Competition is the basis of a market economy. It forces businesses to innovate to stay ahead of other firms, to keep prices as low as they can to attract customers, and to pay sufficient wages to avoid losing workers to other firms. When businesses vie for customers, prices fall and economic output increases. When businesses hire workers away from each other, wages rise and workers’ standard of living improves. And as unproductive firms are replaced by innovative firms, the economy becomes more efficient.

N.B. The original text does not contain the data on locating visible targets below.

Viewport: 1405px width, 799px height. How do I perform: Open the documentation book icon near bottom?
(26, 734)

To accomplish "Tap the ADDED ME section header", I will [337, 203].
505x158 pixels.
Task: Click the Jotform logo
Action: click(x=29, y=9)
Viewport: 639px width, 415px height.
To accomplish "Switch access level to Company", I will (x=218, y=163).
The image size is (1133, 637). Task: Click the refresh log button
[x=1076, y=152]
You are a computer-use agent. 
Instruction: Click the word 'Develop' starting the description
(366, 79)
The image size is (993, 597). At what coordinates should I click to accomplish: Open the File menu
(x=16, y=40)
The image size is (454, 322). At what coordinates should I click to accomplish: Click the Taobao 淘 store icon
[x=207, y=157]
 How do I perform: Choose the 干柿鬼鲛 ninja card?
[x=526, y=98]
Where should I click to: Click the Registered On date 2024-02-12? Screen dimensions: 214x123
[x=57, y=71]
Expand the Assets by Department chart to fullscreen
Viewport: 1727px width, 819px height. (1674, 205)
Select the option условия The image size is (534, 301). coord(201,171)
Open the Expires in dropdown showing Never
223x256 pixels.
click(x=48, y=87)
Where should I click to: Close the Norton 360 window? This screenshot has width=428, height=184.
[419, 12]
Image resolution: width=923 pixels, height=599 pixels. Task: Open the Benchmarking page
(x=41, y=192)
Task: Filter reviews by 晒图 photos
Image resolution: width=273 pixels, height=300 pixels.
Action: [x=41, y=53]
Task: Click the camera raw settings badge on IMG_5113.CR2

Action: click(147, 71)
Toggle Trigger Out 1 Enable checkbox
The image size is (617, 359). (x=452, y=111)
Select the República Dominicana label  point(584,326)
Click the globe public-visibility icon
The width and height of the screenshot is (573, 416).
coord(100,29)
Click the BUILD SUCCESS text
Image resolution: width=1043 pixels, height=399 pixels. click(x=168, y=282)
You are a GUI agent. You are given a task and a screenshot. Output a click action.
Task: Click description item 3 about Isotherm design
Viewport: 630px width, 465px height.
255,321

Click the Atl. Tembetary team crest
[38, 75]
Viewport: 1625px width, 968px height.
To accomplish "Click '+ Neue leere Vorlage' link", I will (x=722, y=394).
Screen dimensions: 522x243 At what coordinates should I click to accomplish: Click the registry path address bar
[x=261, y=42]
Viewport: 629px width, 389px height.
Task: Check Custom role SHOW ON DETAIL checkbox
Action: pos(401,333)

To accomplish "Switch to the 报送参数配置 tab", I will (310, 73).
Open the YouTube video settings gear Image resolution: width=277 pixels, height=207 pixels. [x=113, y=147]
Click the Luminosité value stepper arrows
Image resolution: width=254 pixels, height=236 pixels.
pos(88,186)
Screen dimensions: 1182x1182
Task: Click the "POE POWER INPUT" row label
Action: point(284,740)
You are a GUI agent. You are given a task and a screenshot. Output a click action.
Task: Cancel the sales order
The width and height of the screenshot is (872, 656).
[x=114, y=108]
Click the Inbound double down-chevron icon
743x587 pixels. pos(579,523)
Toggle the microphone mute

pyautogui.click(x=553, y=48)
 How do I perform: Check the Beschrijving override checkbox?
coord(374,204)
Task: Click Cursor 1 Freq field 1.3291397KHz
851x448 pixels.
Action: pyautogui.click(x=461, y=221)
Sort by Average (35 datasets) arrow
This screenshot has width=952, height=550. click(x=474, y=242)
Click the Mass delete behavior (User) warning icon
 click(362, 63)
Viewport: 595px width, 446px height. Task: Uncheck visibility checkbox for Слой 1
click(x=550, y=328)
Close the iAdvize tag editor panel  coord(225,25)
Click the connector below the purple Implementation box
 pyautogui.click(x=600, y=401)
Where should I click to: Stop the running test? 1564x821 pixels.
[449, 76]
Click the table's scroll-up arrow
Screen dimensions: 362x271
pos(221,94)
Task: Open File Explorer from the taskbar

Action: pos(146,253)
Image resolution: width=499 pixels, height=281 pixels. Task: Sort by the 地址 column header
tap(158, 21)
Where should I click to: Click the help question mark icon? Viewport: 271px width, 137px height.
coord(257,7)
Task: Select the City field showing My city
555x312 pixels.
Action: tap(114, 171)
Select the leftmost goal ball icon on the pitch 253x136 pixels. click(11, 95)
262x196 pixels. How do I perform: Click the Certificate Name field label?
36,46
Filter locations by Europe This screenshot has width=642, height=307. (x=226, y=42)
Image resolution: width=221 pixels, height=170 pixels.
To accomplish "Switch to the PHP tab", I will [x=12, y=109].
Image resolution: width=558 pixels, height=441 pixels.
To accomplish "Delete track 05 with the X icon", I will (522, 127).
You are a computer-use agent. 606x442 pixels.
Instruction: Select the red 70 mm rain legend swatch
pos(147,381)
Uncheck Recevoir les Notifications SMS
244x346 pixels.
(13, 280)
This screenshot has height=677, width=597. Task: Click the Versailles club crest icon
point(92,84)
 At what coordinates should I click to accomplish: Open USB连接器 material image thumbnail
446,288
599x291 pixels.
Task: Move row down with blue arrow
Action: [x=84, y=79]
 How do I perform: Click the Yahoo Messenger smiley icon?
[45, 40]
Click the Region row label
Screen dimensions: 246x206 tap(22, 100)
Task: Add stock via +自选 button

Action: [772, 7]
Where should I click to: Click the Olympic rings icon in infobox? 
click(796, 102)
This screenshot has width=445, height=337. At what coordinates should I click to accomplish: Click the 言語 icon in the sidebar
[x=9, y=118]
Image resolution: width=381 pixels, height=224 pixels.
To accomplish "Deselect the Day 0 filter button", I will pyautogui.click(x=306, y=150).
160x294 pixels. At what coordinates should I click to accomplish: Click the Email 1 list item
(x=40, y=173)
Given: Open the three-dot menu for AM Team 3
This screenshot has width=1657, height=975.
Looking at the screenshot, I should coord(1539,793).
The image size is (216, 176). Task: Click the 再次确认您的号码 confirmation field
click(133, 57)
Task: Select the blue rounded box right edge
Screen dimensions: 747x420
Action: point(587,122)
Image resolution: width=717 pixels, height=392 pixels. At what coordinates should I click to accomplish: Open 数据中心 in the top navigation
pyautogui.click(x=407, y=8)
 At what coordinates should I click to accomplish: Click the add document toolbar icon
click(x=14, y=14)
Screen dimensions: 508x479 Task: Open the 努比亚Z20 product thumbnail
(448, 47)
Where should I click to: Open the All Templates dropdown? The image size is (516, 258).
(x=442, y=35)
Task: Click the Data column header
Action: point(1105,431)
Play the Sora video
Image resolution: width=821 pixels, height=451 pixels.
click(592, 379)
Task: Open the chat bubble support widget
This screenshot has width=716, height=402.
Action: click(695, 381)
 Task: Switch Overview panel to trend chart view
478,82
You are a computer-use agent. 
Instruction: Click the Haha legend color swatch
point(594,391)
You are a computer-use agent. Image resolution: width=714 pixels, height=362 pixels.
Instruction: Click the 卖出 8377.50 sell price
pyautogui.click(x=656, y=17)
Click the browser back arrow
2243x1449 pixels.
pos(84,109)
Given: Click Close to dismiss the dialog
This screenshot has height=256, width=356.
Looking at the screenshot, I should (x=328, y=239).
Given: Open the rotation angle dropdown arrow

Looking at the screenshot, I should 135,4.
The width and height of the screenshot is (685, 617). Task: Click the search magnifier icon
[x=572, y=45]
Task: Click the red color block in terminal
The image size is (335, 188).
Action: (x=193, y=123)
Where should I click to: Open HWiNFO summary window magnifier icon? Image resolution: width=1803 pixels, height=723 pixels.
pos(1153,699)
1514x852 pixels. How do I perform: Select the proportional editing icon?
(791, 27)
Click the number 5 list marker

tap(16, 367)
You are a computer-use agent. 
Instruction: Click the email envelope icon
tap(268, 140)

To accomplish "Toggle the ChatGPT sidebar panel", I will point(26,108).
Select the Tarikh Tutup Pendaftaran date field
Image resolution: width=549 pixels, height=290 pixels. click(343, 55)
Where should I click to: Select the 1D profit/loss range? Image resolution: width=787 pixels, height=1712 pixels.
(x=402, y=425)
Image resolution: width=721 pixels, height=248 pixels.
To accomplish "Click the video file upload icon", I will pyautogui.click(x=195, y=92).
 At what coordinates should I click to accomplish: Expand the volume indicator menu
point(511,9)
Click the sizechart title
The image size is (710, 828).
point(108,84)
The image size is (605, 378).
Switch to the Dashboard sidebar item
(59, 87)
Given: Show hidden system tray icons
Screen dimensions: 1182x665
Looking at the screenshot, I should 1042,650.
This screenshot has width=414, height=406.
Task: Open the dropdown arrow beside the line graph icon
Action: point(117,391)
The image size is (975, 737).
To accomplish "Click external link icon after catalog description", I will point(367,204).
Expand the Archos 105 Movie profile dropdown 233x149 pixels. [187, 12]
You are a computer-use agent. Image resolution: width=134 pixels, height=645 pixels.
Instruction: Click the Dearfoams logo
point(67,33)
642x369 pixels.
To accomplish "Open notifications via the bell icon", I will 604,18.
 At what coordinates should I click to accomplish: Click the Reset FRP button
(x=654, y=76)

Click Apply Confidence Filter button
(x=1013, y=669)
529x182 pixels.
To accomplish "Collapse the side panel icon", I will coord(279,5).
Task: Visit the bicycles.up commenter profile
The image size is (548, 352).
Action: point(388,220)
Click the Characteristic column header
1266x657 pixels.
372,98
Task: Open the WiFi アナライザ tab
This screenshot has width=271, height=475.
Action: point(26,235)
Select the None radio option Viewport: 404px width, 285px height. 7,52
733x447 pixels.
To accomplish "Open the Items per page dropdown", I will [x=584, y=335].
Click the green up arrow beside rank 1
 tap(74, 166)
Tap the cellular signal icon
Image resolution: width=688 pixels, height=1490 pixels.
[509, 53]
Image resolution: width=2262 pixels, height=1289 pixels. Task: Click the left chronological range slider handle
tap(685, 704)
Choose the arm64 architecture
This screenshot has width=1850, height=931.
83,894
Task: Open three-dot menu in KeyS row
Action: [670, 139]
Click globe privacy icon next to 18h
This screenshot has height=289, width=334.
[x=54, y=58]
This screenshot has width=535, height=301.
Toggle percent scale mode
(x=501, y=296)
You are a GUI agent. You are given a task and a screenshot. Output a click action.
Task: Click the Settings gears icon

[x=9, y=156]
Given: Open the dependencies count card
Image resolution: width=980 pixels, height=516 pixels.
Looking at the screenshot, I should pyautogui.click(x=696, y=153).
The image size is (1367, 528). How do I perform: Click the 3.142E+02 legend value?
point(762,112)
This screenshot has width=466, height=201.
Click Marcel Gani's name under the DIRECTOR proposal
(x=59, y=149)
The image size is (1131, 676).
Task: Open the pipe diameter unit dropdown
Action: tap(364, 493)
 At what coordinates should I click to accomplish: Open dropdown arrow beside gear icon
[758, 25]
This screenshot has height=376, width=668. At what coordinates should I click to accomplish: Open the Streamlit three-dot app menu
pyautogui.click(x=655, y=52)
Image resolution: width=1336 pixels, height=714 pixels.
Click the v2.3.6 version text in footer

Thus, competition allows the market economy to allocate resources efficiently. Without it, there can be distortions that reduce overall welfare, as concentrated interests benefit at the expense of the broader public. Entrenched incumbent firms with market power hire fewer workers, produce less output, and earn higher profits than would otherwise be the case in a competitive market. In attempting to secure and maintain their market power, firms can spend substantial resources that produce no value for the overall economy but simply allow the firm to maintain high profits.1
Over the past few decades there have been troubling indications that dynamism and competition in the U.S. economy have declined. This paper describes the state of competition in the economy, related patterns in entrepreneurship, and policies that promote or inhibit competition. Business dynamism and competition are inherently intertwined, though the linkages are complex. Dominant firms can crowd out new entrants and reduce entrepreneurship; at the same time, a lack of start-ups can reduce the entrants necessary to generate competition. Thus, we examine both growing market concentration and the reduced rate of entry by firms.
- For example, see Gilbert and Newbery (1982) for a discussion of this dynamic as it pertains to patent activity.